Rare plan of Rome, which appeared in Speculum Romanae Magnificentiae (The Mirror of Roman Magnificence), published and produced by Antonio Salamanca and Antonio Lafreri.
The prints of the architecture and views of the city of Rome from this work could be purchased individually or in albums. When Lafreri died, the copper plates were divided beween Claudio and Stefano Duchetti (who took the large majority) and several other smaller publishers. It is the more standardized and uniform production of the Speculum by the Duchetti family which proved the most popular.
Lafreri's name is synonymous with the publication of the magnificent composite atlases produced in the important trading centres of Rome and Venice. Comprising of maps by various cartographers they epitomise the Italian domination of the world of cartography before the emergence of Ortelius's Theatrum Orbis Terrarum which was published in Antwerp in 1570 and which marked the beginning of Dutch cartographic supremacy.

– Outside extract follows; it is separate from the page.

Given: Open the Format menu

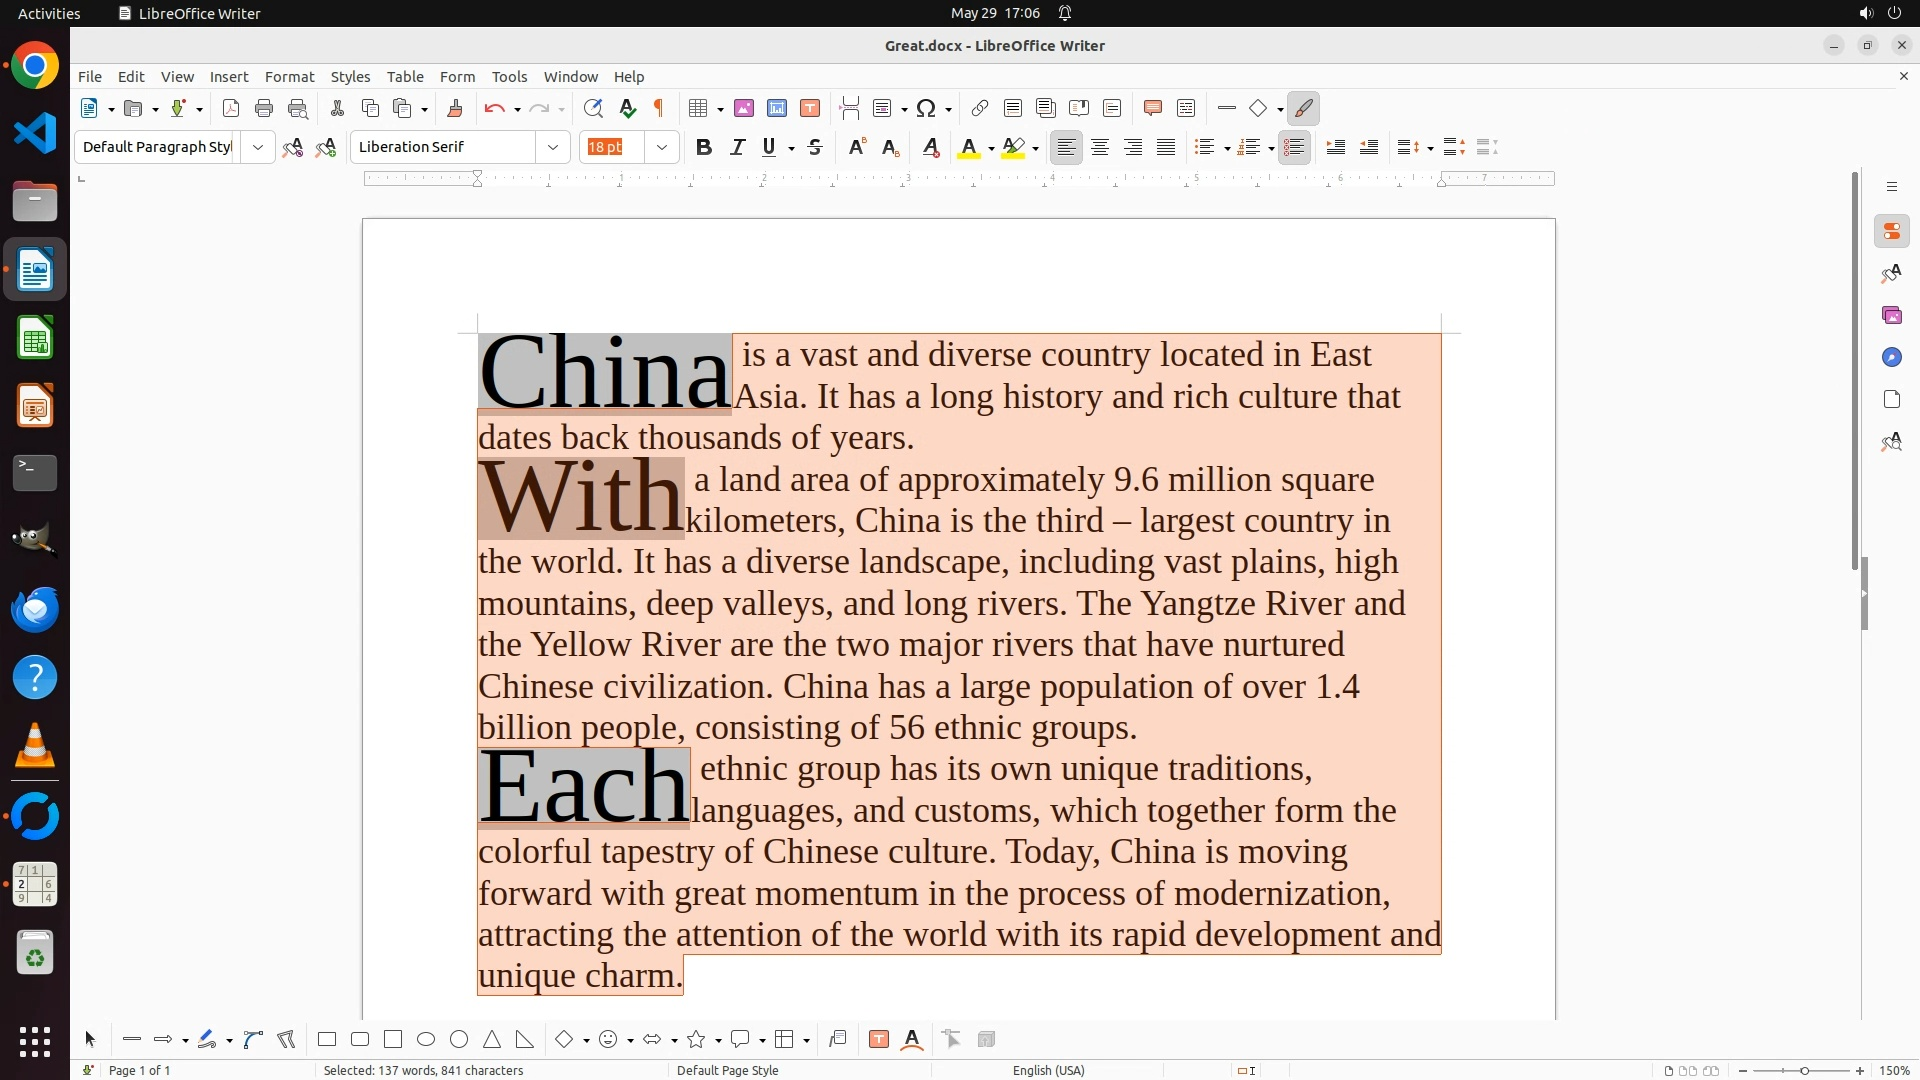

Antonio Lafreri (1512-1577) (also known as Antoine Lafréry and Antoine du Pérac Lafréry) was a French mapmaker, engraver, and publisher who worked in Italy. Lafreri was born in Franche-Comté and moved to Rome around 1540. Lafreri sold sheet maps but he also bound maps into books for his clients based on their interests and needs. These are the famous Lafreri atlases, important pre-cursors to the modern atlas. He also published well known works such as the Speculum Romanae Magnificentiae (ca. 1575), a collection of engraved views and images of Rome. Lafreri was well-connected to the cartographic networks of the time, collaborating with Giacomo Gastaldi, Battista Agnese, Antonio Salamanca, Donato Bertelli, Paolo Forlani, and others.